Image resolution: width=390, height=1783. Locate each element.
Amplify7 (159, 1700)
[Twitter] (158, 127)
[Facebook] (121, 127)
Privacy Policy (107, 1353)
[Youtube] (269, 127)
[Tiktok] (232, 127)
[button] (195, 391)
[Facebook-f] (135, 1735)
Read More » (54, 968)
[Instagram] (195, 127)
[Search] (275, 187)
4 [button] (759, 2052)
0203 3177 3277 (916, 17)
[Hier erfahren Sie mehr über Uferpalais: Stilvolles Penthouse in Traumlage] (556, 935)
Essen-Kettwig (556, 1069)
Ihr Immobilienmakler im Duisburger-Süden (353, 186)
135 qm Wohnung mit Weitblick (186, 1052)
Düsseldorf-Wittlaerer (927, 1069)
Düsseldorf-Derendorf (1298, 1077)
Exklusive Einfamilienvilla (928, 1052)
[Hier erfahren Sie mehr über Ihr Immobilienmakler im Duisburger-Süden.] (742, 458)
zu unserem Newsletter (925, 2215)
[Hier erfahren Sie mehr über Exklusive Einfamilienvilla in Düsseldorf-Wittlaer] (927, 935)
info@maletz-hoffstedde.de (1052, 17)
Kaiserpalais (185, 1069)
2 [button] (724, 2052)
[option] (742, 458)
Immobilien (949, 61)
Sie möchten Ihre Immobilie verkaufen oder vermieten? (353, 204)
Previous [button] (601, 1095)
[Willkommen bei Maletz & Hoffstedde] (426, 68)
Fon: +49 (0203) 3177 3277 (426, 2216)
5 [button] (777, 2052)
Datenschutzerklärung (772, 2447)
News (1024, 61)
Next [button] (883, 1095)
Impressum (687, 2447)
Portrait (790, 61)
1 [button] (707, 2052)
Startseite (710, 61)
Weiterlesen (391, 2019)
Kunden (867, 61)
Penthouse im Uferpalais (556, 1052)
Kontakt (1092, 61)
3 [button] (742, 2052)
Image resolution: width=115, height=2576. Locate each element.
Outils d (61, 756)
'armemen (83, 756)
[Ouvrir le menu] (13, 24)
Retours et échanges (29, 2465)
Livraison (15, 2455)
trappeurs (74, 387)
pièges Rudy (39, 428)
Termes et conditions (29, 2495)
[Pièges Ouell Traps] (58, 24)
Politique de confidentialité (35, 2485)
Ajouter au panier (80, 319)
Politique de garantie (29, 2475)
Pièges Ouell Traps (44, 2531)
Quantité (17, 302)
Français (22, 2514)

========================================

Activity:
Reproduce the material in full. Keep it identical to the original.

Output of the task:
Image resolution: width=390, height=1783. Locate each element.
Amplify7 (159, 1700)
[Twitter] (158, 127)
[Facebook] (121, 127)
Privacy Policy (107, 1353)
[Youtube] (269, 127)
[Tiktok] (232, 127)
[button] (195, 391)
[Facebook-f] (135, 1735)
Read More » (54, 968)
[Instagram] (195, 127)
[Search] (275, 187)
4 [button] (759, 2052)
0203 3177 3277 (916, 17)
[Hier erfahren Sie mehr über Uferpalais: Stilvolles Penthouse in Traumlage] (556, 935)
Essen-Kettwig (556, 1069)
Ihr Immobilienmakler im Duisburger-Süden (353, 186)
135 qm Wohnung mit Weitblick (186, 1052)
Düsseldorf-Wittlaerer (927, 1069)
Düsseldorf-Derendorf (1298, 1077)
Exklusive Einfamilienvilla (928, 1052)
[Hier erfahren Sie mehr über Ihr Immobilienmakler im Duisburger-Süden.] (742, 458)
zu unserem Newsletter (925, 2215)
[Hier erfahren Sie mehr über Exklusive Einfamilienvilla in Düsseldorf-Wittlaer] (927, 935)
info@maletz-hoffstedde.de (1052, 17)
Kaiserpalais (185, 1069)
2 [button] (724, 2052)
[option] (742, 458)
Immobilien (949, 61)
Sie möchten Ihre Immobilie verkaufen oder vermieten? (353, 204)
Previous [button] (601, 1095)
[Willkommen bei Maletz & Hoffstedde] (426, 68)
Fon: +49 (0203) 3177 3277 (426, 2216)
5 [button] (777, 2052)
Datenschutzerklärung (772, 2447)
News (1024, 61)
Next [button] (883, 1095)
Impressum (687, 2447)
Portrait (790, 61)
1 [button] (707, 2052)
Startseite (710, 61)
Weiterlesen (391, 2019)
Kunden (867, 61)
Penthouse im Uferpalais (556, 1052)
Kontakt (1092, 61)
3 [button] (742, 2052)
Image resolution: width=115, height=2576. Locate each element.
Outils d (61, 756)
'armemen (83, 756)
[Ouvrir le menu] (13, 24)
Retours et échanges (29, 2465)
Livraison (15, 2455)
trappeurs (74, 387)
pièges Rudy (39, 428)
Termes et conditions (29, 2495)
[Pièges Ouell Traps] (58, 24)
Politique de confidentialité (35, 2485)
Ajouter au panier (80, 319)
Politique de garantie (29, 2475)
Pièges Ouell Traps (44, 2531)
Quantité (17, 302)
Français (22, 2514)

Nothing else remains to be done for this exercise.